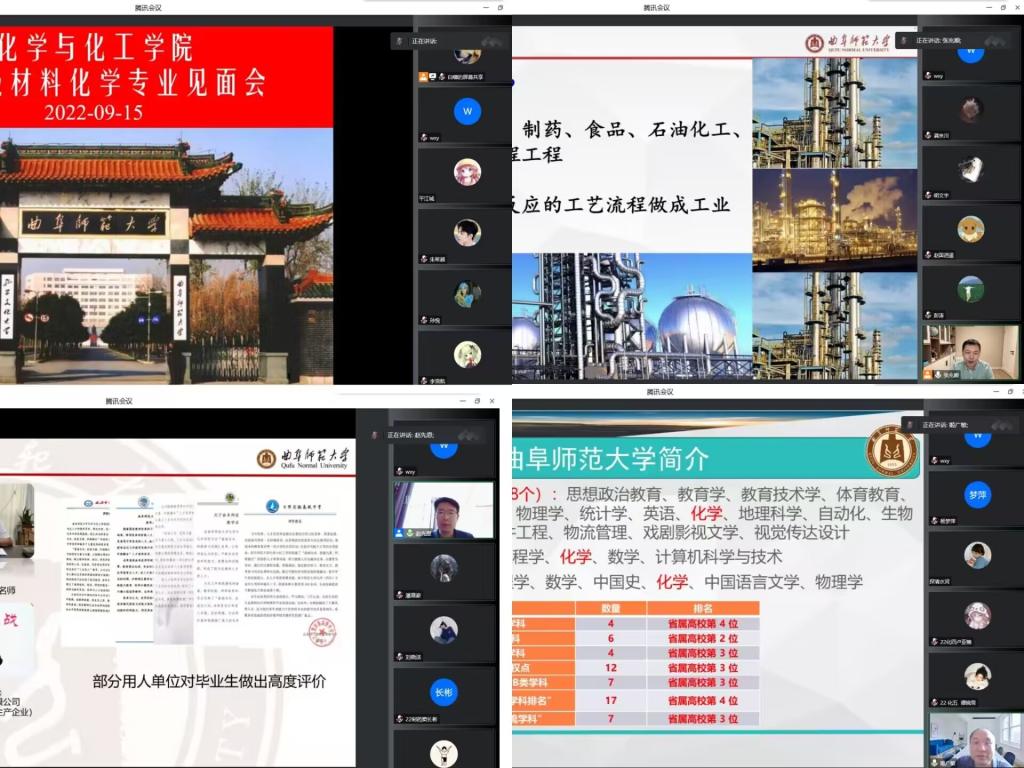Click the 2022-09-15 date on red banner
The width and height of the screenshot is (1024, 768).
93,111
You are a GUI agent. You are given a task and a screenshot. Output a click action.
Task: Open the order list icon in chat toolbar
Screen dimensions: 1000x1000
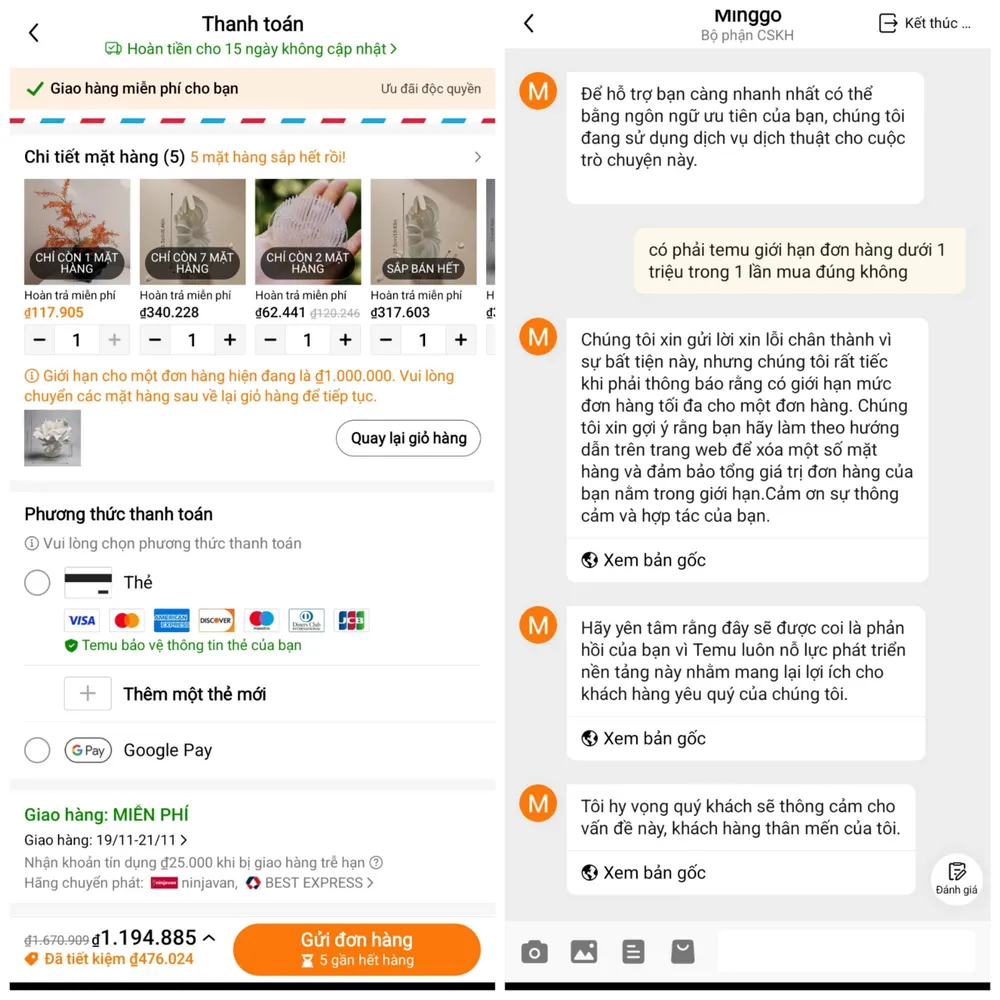click(633, 952)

━━━

**AIM OF THE EXERCISE:** Each line from the one containing "You are a GUI" through the last line of the entries above should be duplicated exactly, both included; leave out pictures and add nothing.

**TASK OUTPUT:**
You are a GUI agent. You are given a task and a screenshot. Output a click action.
Task: Open the order list icon in chat toolbar
Screen dimensions: 1000x1000
click(633, 952)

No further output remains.